Negotiators indicated that the Senate Finance Committee has promised to help Rangel find other offsets for the TAA renewal, which Chairman Max Baucus, D-Mont., has prominently placed on his to-do list for this year.

Allison Winter goes into further detail for E&E News:

With another lifeline, lawmakers hone in on farm bill funding deal

Congress gave farm bill negotiators another week to work on a new farm bill yesterday, as key lawmakers from the House and Senate struggled to complete a funding deal for the bill.

The House and Senate approved the weeklong extension of current farm programs, despite objections that work on the new bill has been dragging out for too long. A White House spokesman said President Bush, who has also balked at further short-term extensions, would sign it.

The extension gives lawmakers until May 2, when they must either pass another stopgap measure or resort to the permanent 1949 agriculture law, if a new bill is not completed.

Key lawmakers from the House and Senate tax and agriculture committees held marathon closed-door negotiation sessions yesterday in an effort to reach a deal on financing and offsets for the bill. A final deal remained elusive, but lawmakers said they were getting closer, despite a wrench thrown in from the White House—which rejected one of their major proposed offset measures.

“We always have more requests than money, but we are very close, very close,” said Sen. Max Baucus (D-Mont.), who chairs the Finance Committee and sits on the Agriculture Committee, after meetings last night.

Negotiators said parts – but not all – of the Senate’s tax package are still on the table. Lawmakers went through the package “item by item,” said Rep. Earl Pomeroy (D-N.D.). Provisions that are still in the mix include new incentives for cellulosic ethanol and endangered species conservation and cuts to the ethanol blenders tax credit. House members had previously rejected all of the tax incentives.

In addition to reaching agreement on the tax package, the panels are trying to find offsets for increased spending in nutrition, conservation, energy and a new permanent disaster title. Lawmakers said their job was made more difficult yesterday by the White House’s refusal to accept some of their proposed revenue-raisers.

Sen. Charles Grassley (R-Iowa) said the “overriding issue” remained how to find acceptable offsets for the new spending.

Grassley said the Bush administration was refusing their proposed offset for the bulk of the $10 billion in revenue they wanted to add to the bill. The offset was to come from a new requirement for brokers to report the values of customers’ stock sale, estimated to raise $6.2 billion.
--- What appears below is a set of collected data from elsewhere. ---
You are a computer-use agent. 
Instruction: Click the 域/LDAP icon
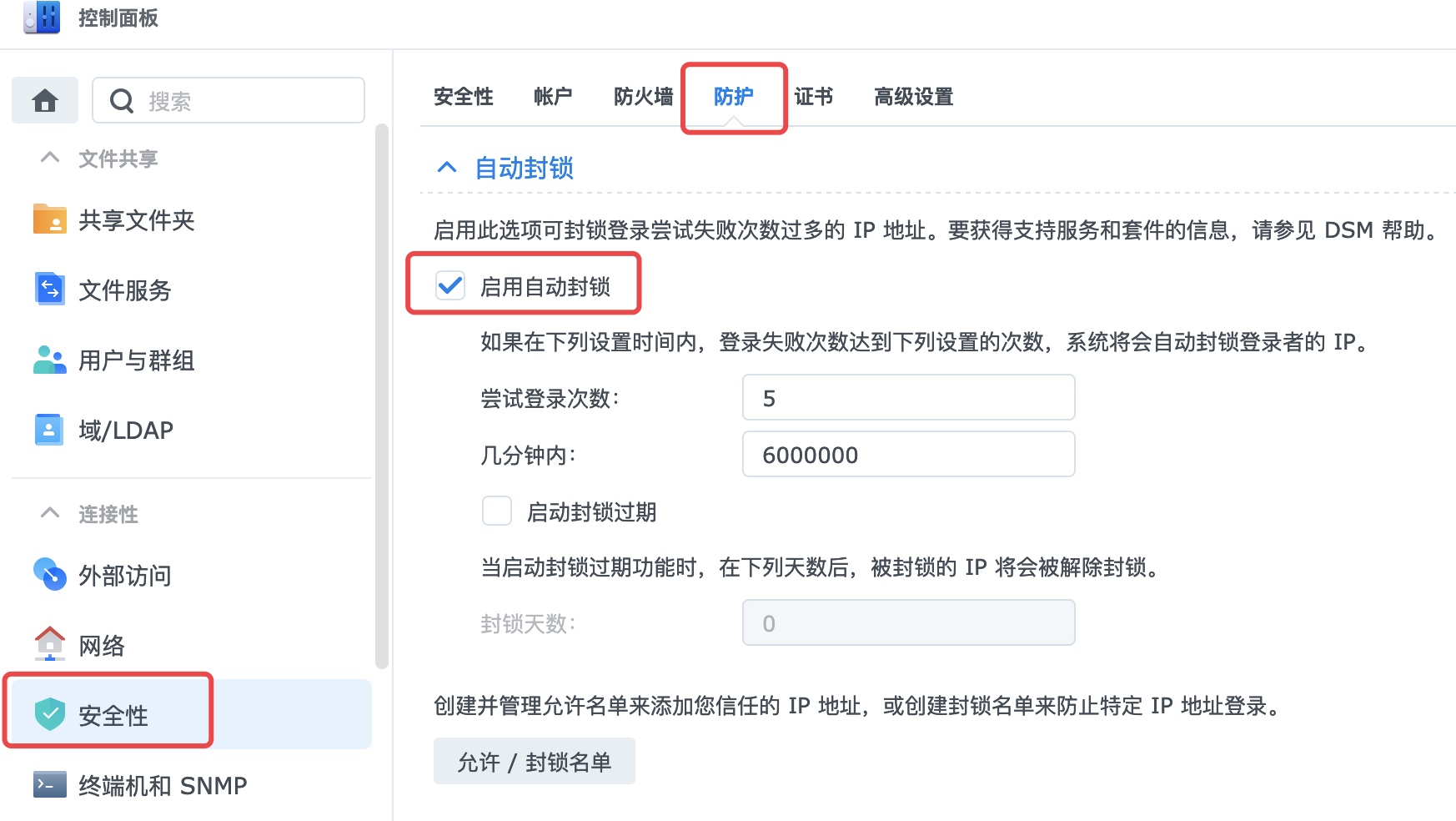click(49, 430)
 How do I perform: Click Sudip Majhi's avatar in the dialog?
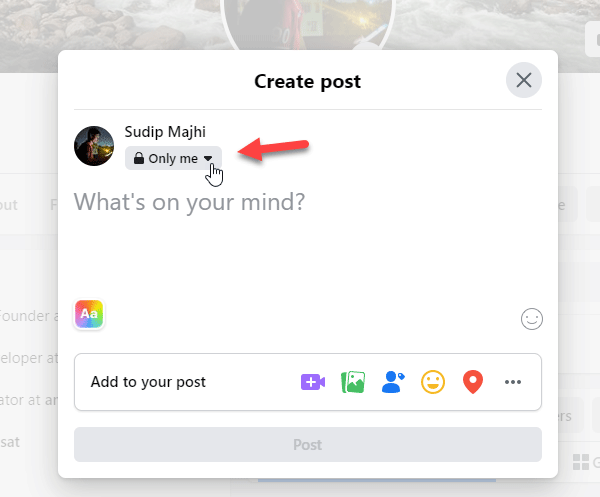(x=94, y=146)
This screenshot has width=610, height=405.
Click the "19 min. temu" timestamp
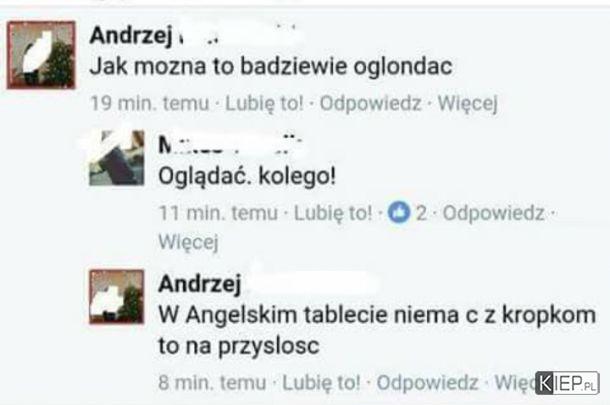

In remarks in Kansas City yesterday, Agriculture Secretary Ed Schafer said Bush would veto the bill if it included the reporting requirement, according to news reports.
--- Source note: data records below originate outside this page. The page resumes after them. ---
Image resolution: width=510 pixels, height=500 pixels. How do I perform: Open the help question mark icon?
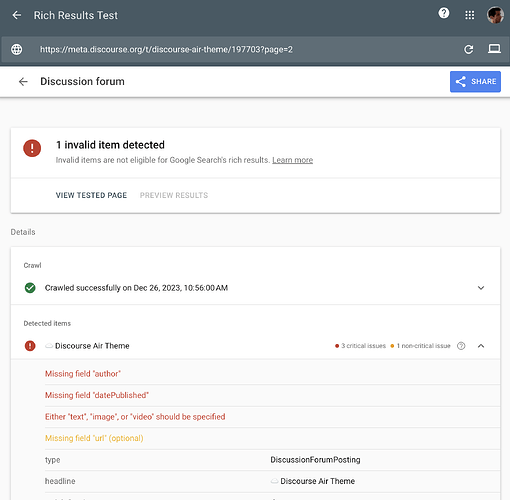click(444, 13)
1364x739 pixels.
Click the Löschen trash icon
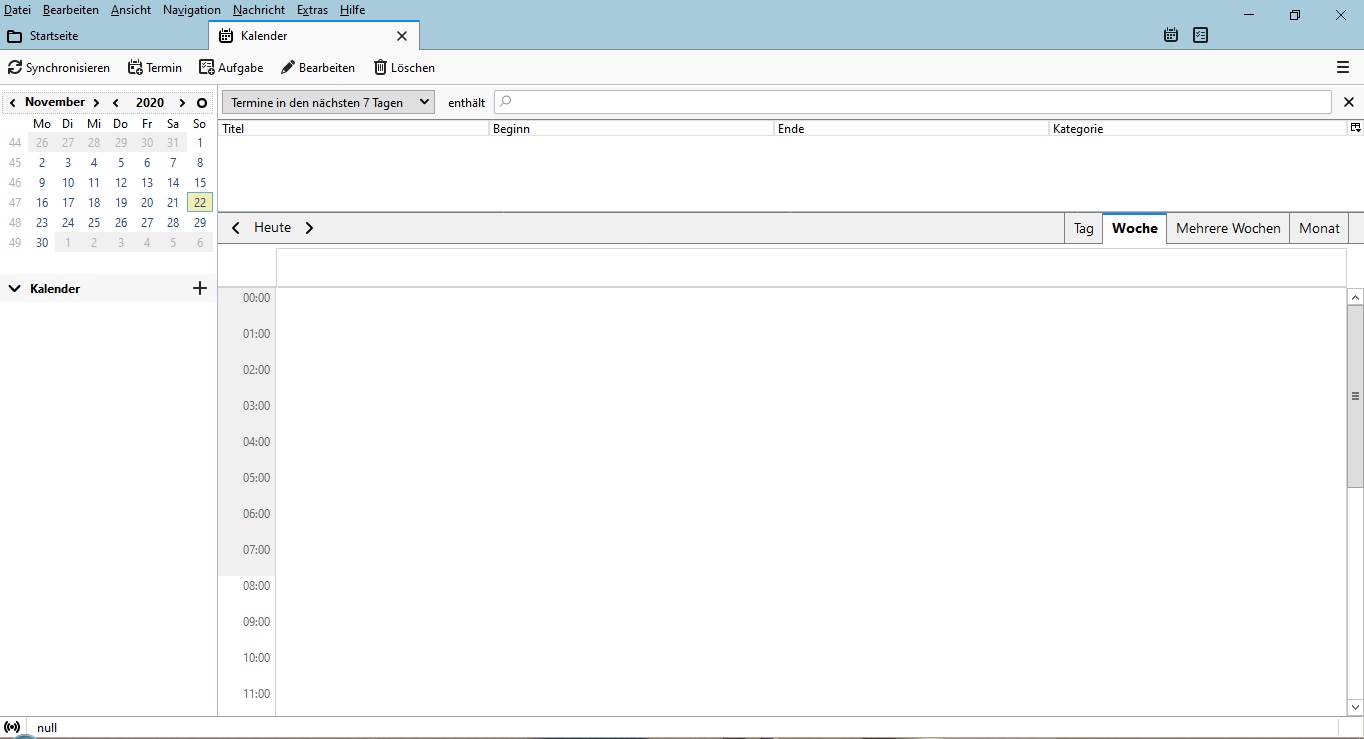pyautogui.click(x=380, y=68)
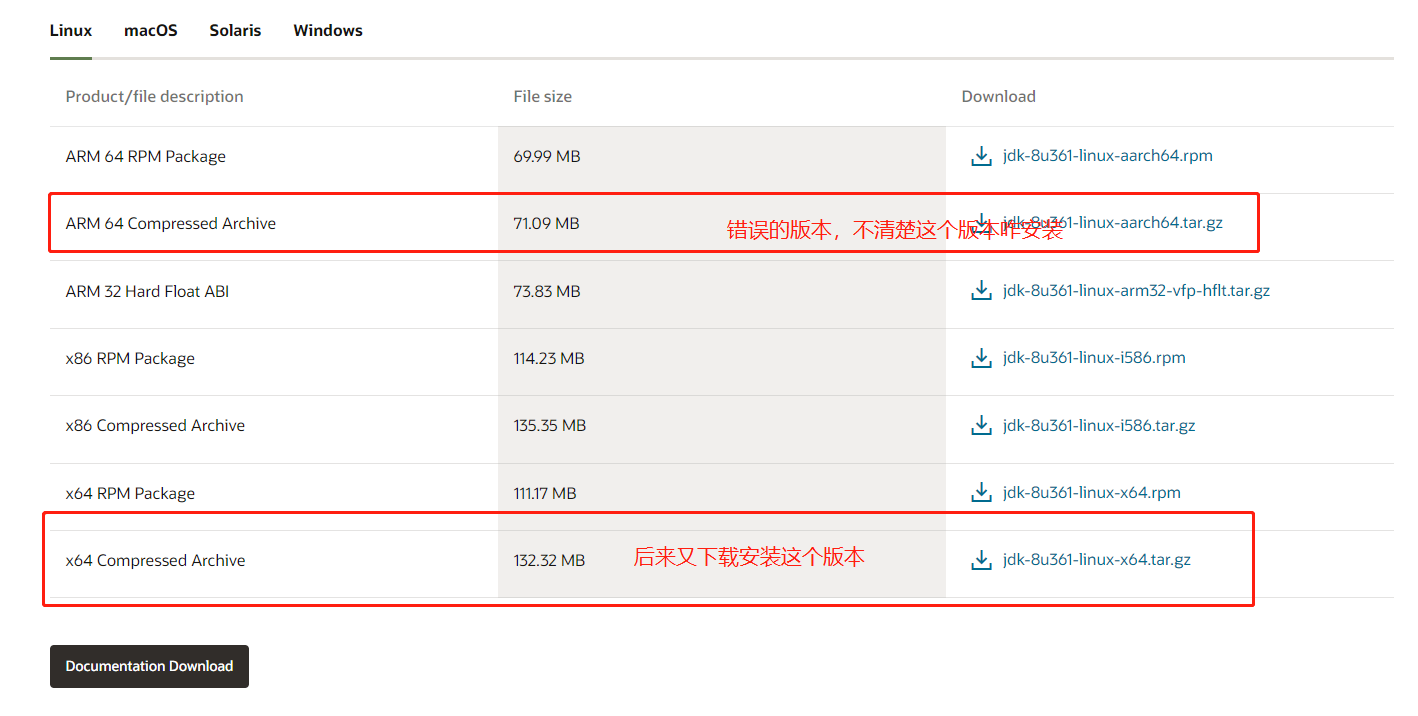
Task: Click the download icon for the ARM 32 Hard Float ABI file
Action: tap(981, 290)
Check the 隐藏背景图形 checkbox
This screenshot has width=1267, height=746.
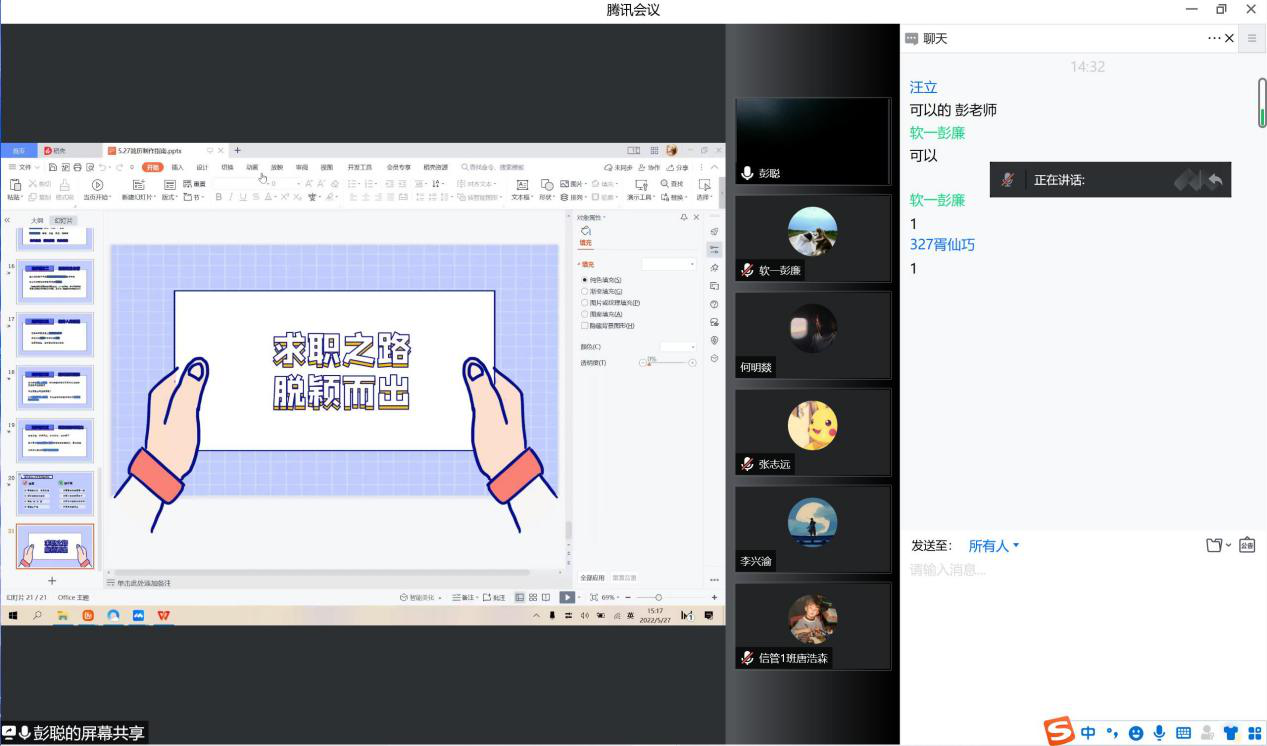[x=585, y=325]
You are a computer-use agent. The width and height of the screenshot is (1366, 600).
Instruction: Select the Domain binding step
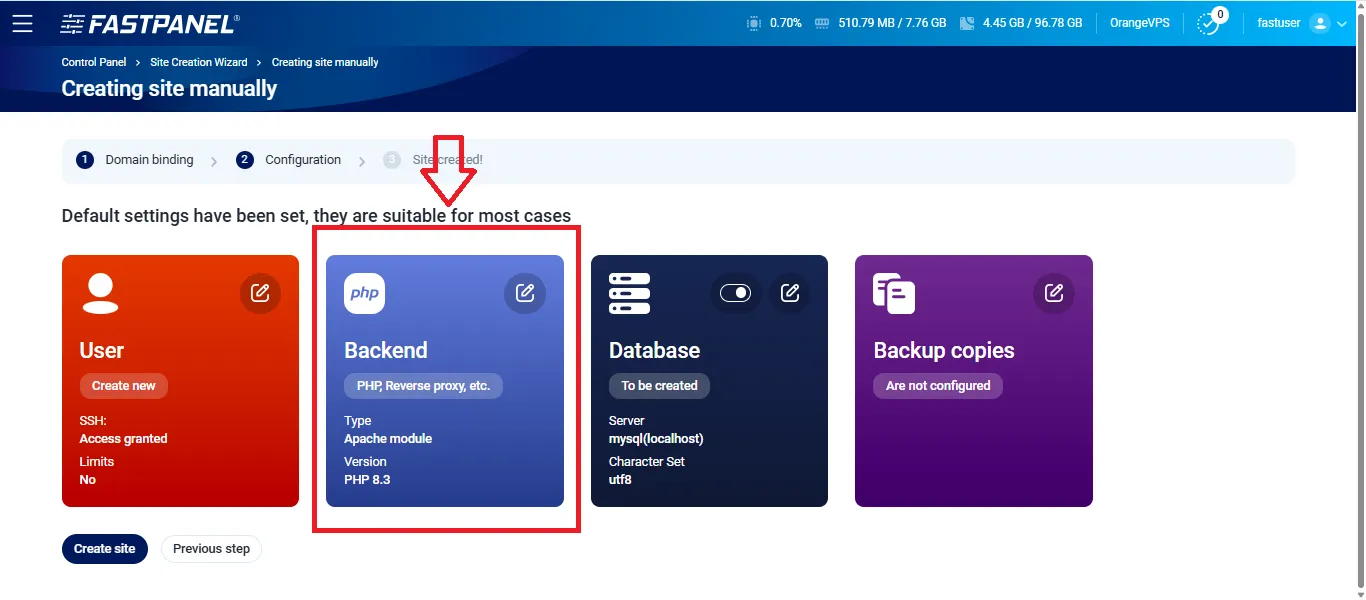pyautogui.click(x=150, y=159)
“They keep moving the goalpost and when we start getting to a final deal, they change the terms they will accept,” said Pomeroy. “I think they don’t want a bill in the White House – if they sign it, they offend people, if they veto it, they offend people.
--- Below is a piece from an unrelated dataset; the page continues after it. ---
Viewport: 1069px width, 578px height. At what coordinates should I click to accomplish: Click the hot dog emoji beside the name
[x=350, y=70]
“They are doing everything they can to make this more difficult,” Pomeroy added.

Lawmakers are now eyeing use of customs-users fees for their offsets, Senate Agriculture Chairman Tom Harkin (D-Iowa) said after their meeting last night.

House Ways and Means Chairman Charles Rangel (D-N.Y.) has objected to use of the customs-users fees for the farm bill in the past but would not comment on them yesterday. He said it was “very difficult to find money” but that he was “very comfortable” he would have offsets for the bill.

Rangel, who left last night to spend the weekend in New York, said it is now up to the Agriculture committees to decide on what they want to use the money for.

“I can make enough adjustments and have enough flexibility to fulfill whatever they come up with,” Rangel said.

As the leaders of the House and Senate tax panels held one meeting on the spending issues, members of the Agriculture Committee held another closed-door meeting downstairs in the Capitol to try to find more cuts to farm programs that would help fit the bill within its bottom line. Lawmakers are looking for $700 million they can squeeze from the farm commodity subsidies.

“We are still trying to shoehorn this into a smaller space,” Harkin said of the whole bill. “We are looking for new ways of arranging and moving this around.”